Requirement 1:
Answer these from the piece on Wilton Felder below:
(a) On what date did Wilton Felder die, and at what age?
(b) What was the Jazz Crusaders' debut album, and what year did it come out?
(c) Which label did the band join after its brief hiatus?

Document section:
+--

WILTON FELDER: SOULFUL SAX PERSONIFIED.

 

By Malcom Prangell [partner at Soul Brother Records]

Sublime, beautiful, warm as a summer breeze and as close to the human voice as an instrument can be… is how you might describe Wilton Felder’s tenor sax playing. It defined, at least in part the classic ‘70s Crusaders sound, which in itself, epitomised jazz-funk [alongside Herbie Hancock, Donald Byrd and Grover Washington Jr., to name a few other major players].
Sadly, Wilton Lewis Felder passed away on September 27, 2015, at the age of 75. I met him on three occasions, including interviewing him at the shop alongside fellow Crusader Wayne Henderson. He came across as a shy, genuine, yet strong-minded and dignified man.
His soulful saxophone graced innumerable Jazz Crusaders and Crusaders tracks, including personal favourites such as the band’s beautiful cover of Carole King’s So Far Away that became a band anthem. Equally stunning is the Felder penned Lillies Of the Nile from the wonderful 1974 double LP Southern Comfort. In fact, there are just too many great solos to mention them all.
Wilton, alongside school buddies Wayne Henderson, Joe Sample and Nesbert ‘Stix’ Hooper formed their first group as teenagers in the early fifties in their native Houston, Texas. Various name changes and a move to Los Angeles followed until fellow Texan, saxophonist Curtis Amy, arranged an audition with Pacific Jazz’s owner Richard Bock. That audition formed the basis for the Jazz Crusaders’ debut album Freedom Sound in 1961. It sold over 50,000 copies – a lot for a jazz record.
Throughout the sixties the Jazz Crusaders recorded for Pacific Jazz, including several live sessions at The Lighthouse. By the end of the decade their hard bop based sound, mixed with the band’s southern Texas bluesy roots, for which they were renowned, had run its course. A brief hiatus followed and then the Jazz Crusaders joined producer Stewart Levine’s and South African trumpeter Hugh Masekela’s Chisa label. The band believed that the ‘Jazz’ tag in their name was holding them back, so it was dropped. That amounted to heresy in jazz circles, of course, but the move was in tune with the times and with the fusion experiments of Miles Davis, Hancock and Byrd.

+--

Dataset entries:
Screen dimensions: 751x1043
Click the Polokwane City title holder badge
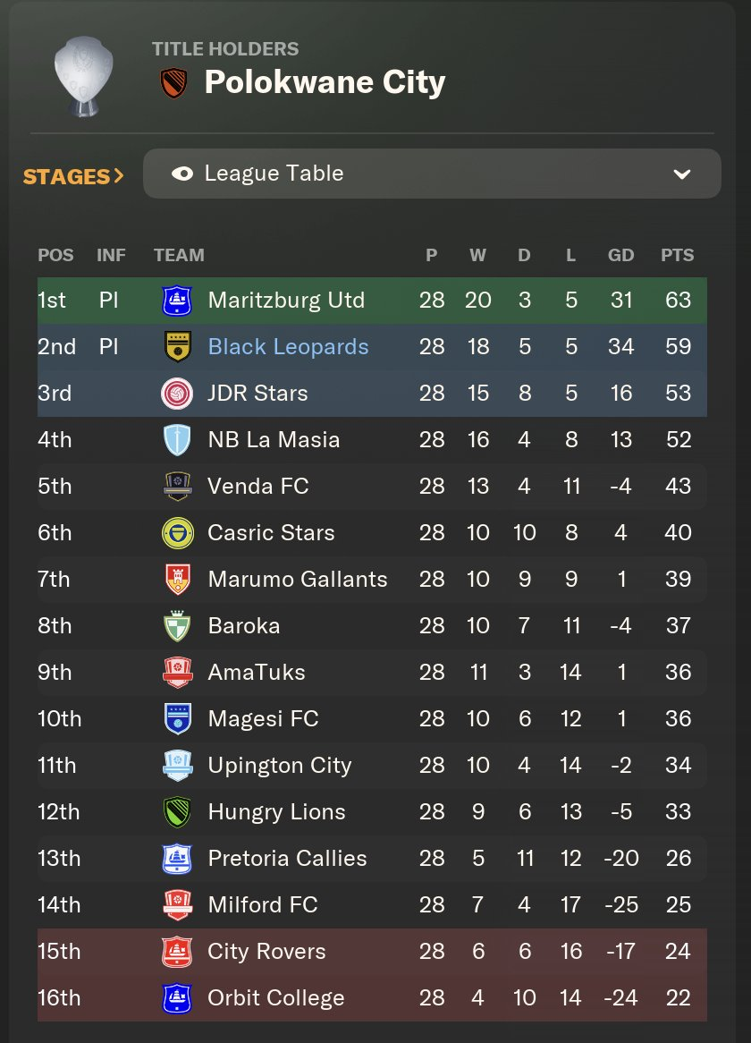[173, 83]
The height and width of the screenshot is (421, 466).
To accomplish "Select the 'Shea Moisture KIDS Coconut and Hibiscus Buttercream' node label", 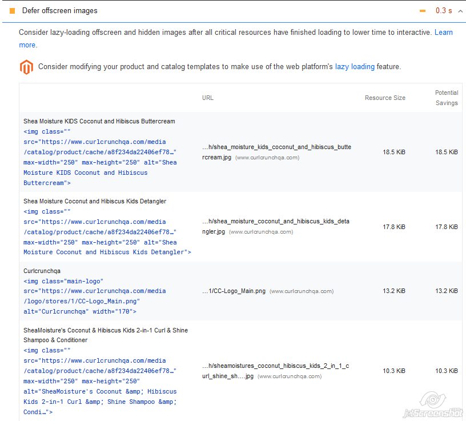I will pyautogui.click(x=99, y=121).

+--

Requirement 2: Filter the records above, copying every line that contains the string "Polokwane".

Exercise solution 1:
(a) September 27, 2015, at age 75.
(b) Freedom Sound, in 1961.
(c) The Chisa label.

Exercise solution 2:
Click the Polokwane City title holder badge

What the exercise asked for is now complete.